━━ RECORDS PROVIDED

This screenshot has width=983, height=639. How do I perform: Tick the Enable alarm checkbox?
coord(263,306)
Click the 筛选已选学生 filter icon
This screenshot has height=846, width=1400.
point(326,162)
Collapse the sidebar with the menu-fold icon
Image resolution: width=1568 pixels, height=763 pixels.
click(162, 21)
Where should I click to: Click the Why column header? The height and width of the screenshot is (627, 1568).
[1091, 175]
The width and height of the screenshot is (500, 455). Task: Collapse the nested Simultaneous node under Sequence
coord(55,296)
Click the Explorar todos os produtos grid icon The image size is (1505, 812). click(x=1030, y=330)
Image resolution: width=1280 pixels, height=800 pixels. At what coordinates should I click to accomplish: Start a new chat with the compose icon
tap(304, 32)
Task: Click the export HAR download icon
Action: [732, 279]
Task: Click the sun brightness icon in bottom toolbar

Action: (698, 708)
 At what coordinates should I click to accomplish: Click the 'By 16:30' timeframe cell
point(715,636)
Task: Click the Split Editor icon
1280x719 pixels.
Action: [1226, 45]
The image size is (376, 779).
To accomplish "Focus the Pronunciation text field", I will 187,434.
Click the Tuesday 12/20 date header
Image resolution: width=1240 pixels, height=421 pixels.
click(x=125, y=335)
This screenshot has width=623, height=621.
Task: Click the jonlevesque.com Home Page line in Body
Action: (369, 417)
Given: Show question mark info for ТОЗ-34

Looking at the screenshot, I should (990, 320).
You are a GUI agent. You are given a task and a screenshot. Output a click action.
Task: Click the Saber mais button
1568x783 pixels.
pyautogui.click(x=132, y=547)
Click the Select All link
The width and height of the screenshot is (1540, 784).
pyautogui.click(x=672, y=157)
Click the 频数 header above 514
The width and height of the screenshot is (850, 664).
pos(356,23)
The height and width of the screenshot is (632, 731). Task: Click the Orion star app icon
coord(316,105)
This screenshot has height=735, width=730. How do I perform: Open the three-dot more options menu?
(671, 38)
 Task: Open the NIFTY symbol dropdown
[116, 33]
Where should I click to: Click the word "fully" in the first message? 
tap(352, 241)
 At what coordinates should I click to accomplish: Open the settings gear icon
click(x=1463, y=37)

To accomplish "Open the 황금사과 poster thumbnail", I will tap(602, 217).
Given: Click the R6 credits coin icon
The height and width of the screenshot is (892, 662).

━━━━

● YOUR OBJECTIVE:
From the data above, output exactly the lines between the one containing "Given: Show question mark info for ТОЗ-34" and the one containing "Task: Click the Saber mais button", counting both of them.

● RESULT BELOW:
Given: Show question mark info for ТОЗ-34

Looking at the screenshot, I should (990, 320).
You are a GUI agent. You are given a task and a screenshot. Output a click action.
Task: Click the Saber mais button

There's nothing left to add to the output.